In Invizimals: The Lost Kingdom, you play as the child hero Hiro, who is sent through a Shadow Gate and into the Invizimals world to form allegiances with the various creatures that he encounters, as well as stop a bunch of evil robots for some reason that I stopped following. The uneventful story is told through in-game cinematics, but the introduction is done in full-motion video with actors, like Brian Blessed, that fans of the show would probably be excited to see. All I’ve been able to gather is that robots are bad and violent animals that attack them are cool. Not sure yet where humans fit into the picture.
Invizimals: The Lost Kingdom‘s gameplay is beyond perfunctory and repetitive. Hiro is able to fuse his teeny tiny body with the various Invizimals he meets, which help to unlock a number of abilities. Such as climbing up vines, swinging over inexplicably large drops, swimming underwater, and teleporting past locked gates. You can switch freely between these Invizimals using a weapon wheel menu, though the game will often automatically transform you into a specific Invizimal when the puzzle or platforming section says so. When given a choice, I’ve been sticking with Ocelotl, mostly because I like how the narrator says his name. There are two main actions: attacking and collecting. The fighting is bare bones, with mashing more than enough to get you through it, and the menus for upgrading don’t provide a lot of context for the abilities you are purchasing. As for collecting, well…there’s a lot to snag–Sparks (2,000 in total), Z-Sparks (13,000 in total), pup idols, dark seeds, and unlockable vault doors. None of it is difficult to gather, but I’ve completed some levels with a few items unscooped, and it’s eating away at my brain.
Some general complaints about Invizimals: The Lost Kingdom include that there are no subtitles or even options to muck around in. You may be able to play with the audio levels, but I can’t remember.

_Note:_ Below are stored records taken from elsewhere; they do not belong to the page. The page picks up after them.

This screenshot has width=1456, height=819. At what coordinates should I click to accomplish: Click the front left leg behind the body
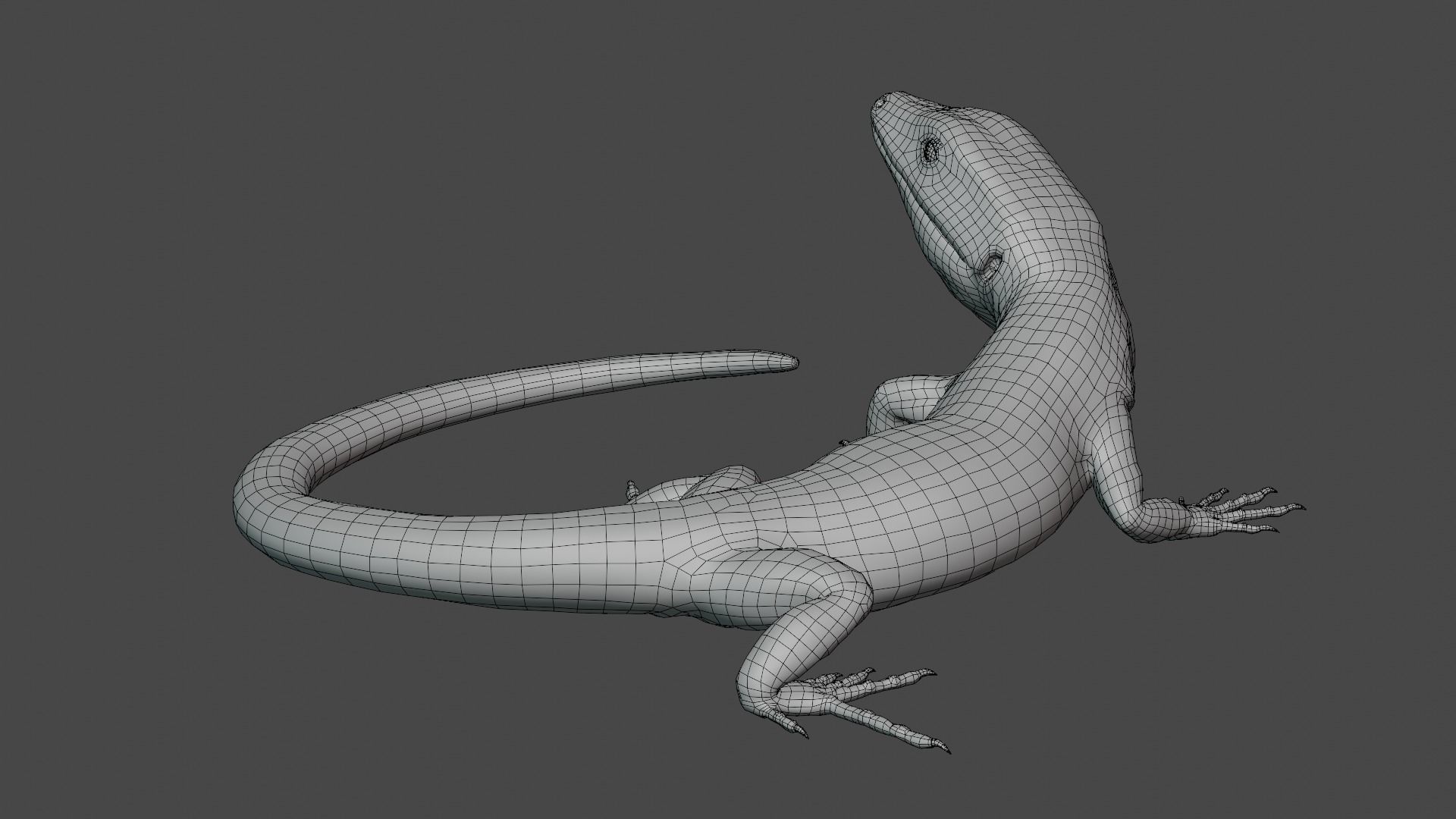point(902,398)
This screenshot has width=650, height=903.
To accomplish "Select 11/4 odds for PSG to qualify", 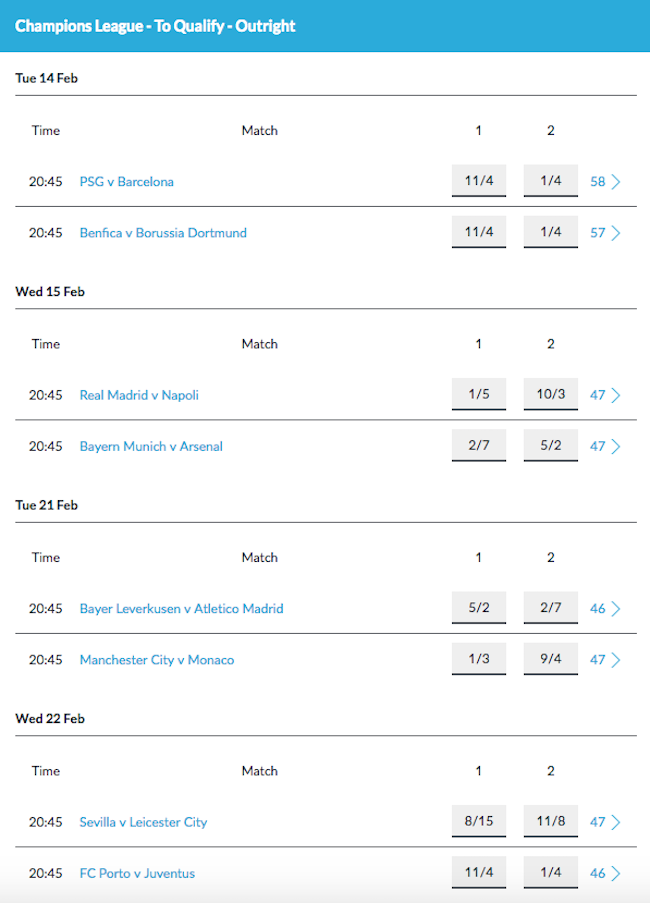I will click(479, 181).
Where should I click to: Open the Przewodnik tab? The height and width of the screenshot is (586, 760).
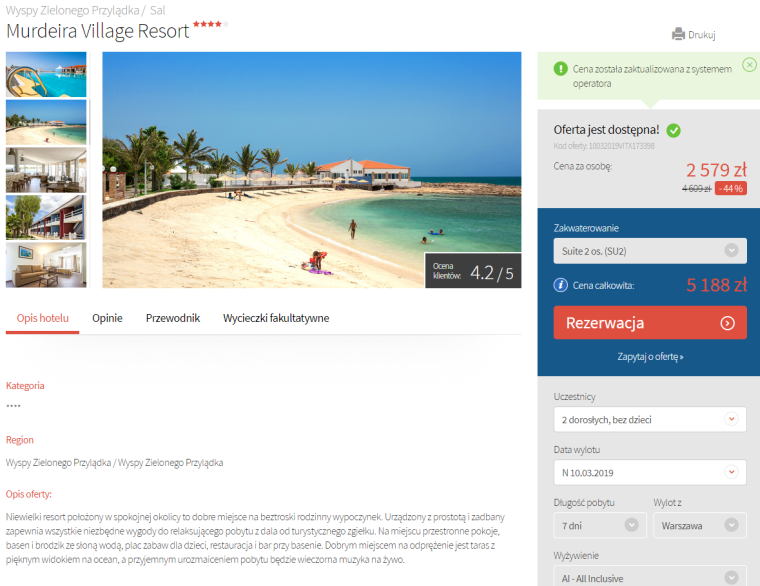pyautogui.click(x=173, y=318)
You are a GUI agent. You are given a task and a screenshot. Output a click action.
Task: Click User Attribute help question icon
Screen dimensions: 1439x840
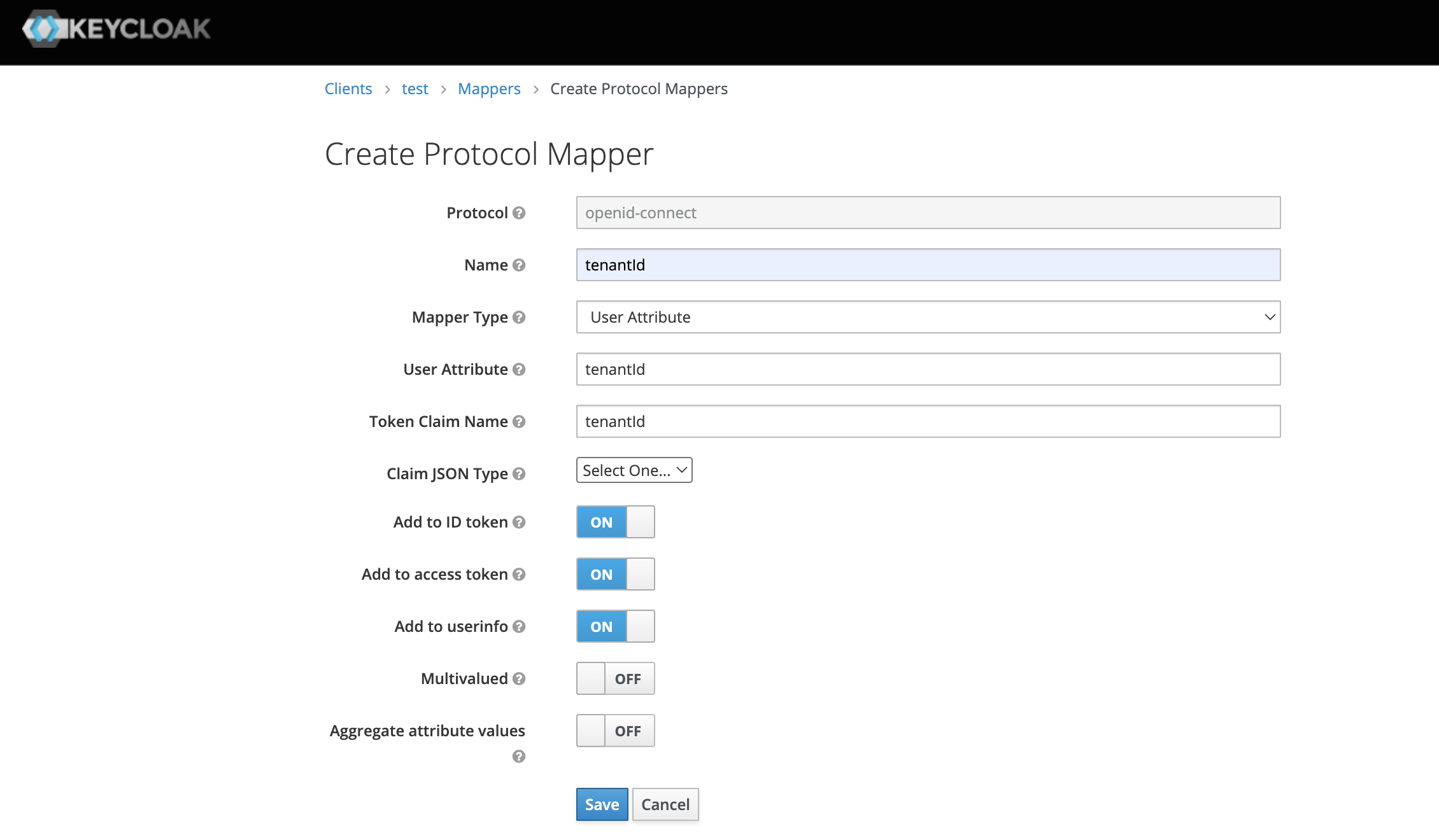519,369
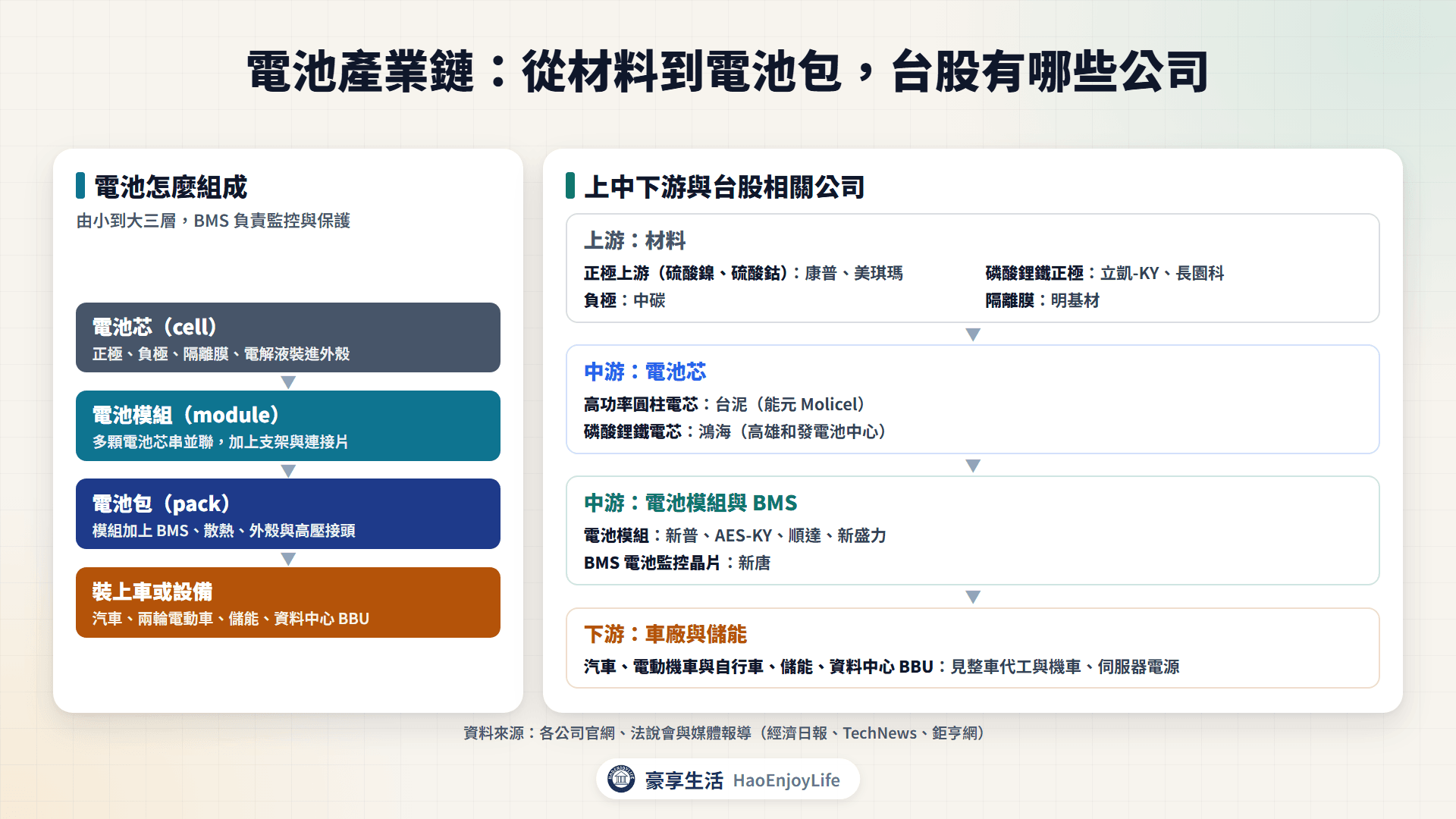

There’s also next to no explanation for a number of things, especially the Battle Mode, which, from what I saw, is kind of like a one-on-one Pokemon fight in real time, where you can level up your creature. But to what end? I don’t know. There are also too many quick time events, which instantly warped me back to when I first got my Xbox 360 and only had Kung Fu Panda to play for many days.
Look, I’m just not as into Trophies as I am into popping Achievements, and part of that still has to do with how finicky it is to sync them with your profile and the clunkiness that is trying to quickly view the list as you are playing. But whatever. I’ve completed a few games on the PlayStation 3 to 100%, namely Brothers: A Tale of Two Sons, Doki-Doki Universve, Dragon Fantasy Book 1, Far Cry 3: Blood Dragon, Kung Fu Rabbit, Machinarium, and rain, but have yet to acquire my first Platinum Trophy. I came close with Prototype 2 (at 91%). Sadly, or rather humorously, Invizimals: The Lost Kingdom might be my first Platinum Trophy. It doesn’t seem difficult to get, just a little bit of time and collecting and we’re at our final destination. So while it may not have been the best freebie in the world, at least it served a purpose…for me and my desire to have digital rewards. I’ll let you know when I hit it.